Surface interactions in oxygenated VOC analysis

Stefan Persijn, VSL (NL)

The Global Atmosphere Watch (GAW) programme of the WMO has identified a core set of VOCs to be monitored. From this set, the monitoring of oxygenated VOCs (OVOCs) like methanol and ethanol poses in particular a challenge due to the strong interaction of these species with the material surface.  Within the KEY-VOCs EMRP research project (www.key-vocs.eu), the interaction of methanol and other OVOCs is being investigated at static and dynamic conditions with the aim to improve respectively the preparation of (long-term stability) gas standards in pressurised cylinders and to guarantee the integrity of the real air samples during sampling.

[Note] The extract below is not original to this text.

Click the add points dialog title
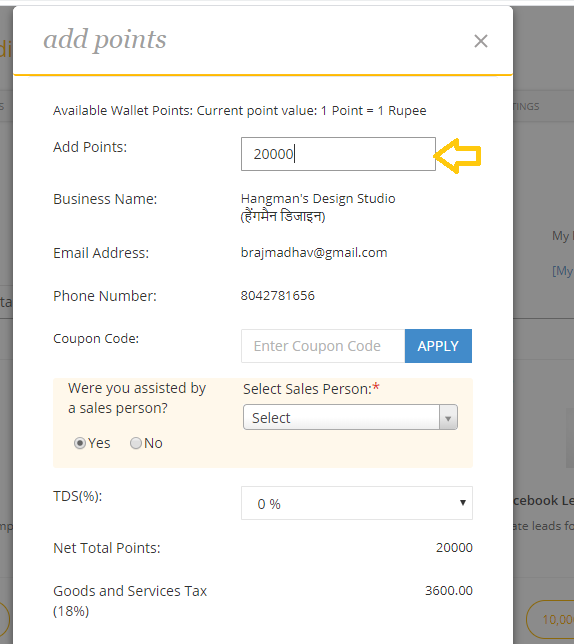574x644 pixels. coord(105,40)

Firstly, a batch of gas mixtures containing methanol, ethanol and acetone at low amount fractions (100 nmol/mol) and a batch containing formaldehyde at 1 µmol/mol have been prepared using state-of-the-art gravimetric preparation methods (ISO 6142-1).  Gas cylinders were supplied by specialty gas producers. Losses occurring upon gas mixture preparation have been quantified and both short and mid-term stability of the mixtures were determined.

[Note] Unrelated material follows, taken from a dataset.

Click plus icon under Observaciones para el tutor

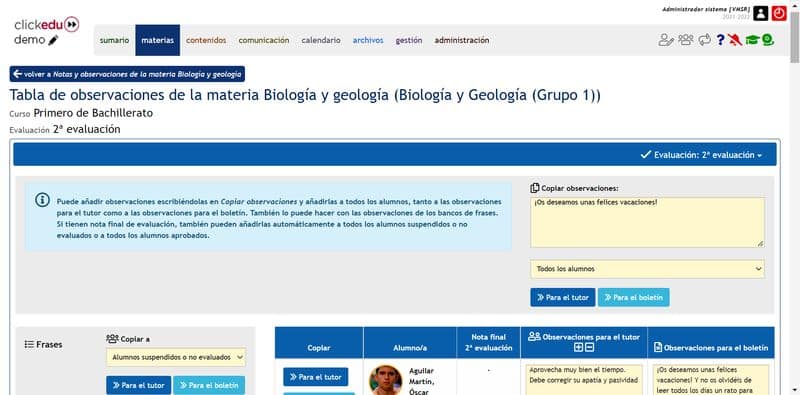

In the second part of the research, the interaction of OVOCs with surface materials has been studied in a more fundamental way. Surface analysis technique based on soft x-rays has been used to directly observe the adsorbed OVOCs on metal surfaces. Furthermore, the adsorption and desorption kinetics of trace levels methanol passing through polymer and metal (both coated and uncoated) sampling lines were investigated. Both laser spectroscopic and Flame Ionisation Detector methods were used for quantifying the effect in real time. Finally, the observed methanol adsorption/desorption kinetics were simulated using Computational Fluid Dynamics.
The presentation will provide the results of this comprehensive study and come up with recommendations for the sampling of OVOCs.


Pen Profile

At VSL he has designed and constructed sensitive mid-infrared-based and visible spectrometers for trace gas analysis. He has applied these instruments to adsorption studies and the analysis of pure gases, biogas, hydrogen purity and greenhouse gases. In addition, he developed a high power infrared source which was used for calibration of the TROPOMI satellite instrument (to be launched in 2017). He holds a PhD from the Radboud University of Nijmegen.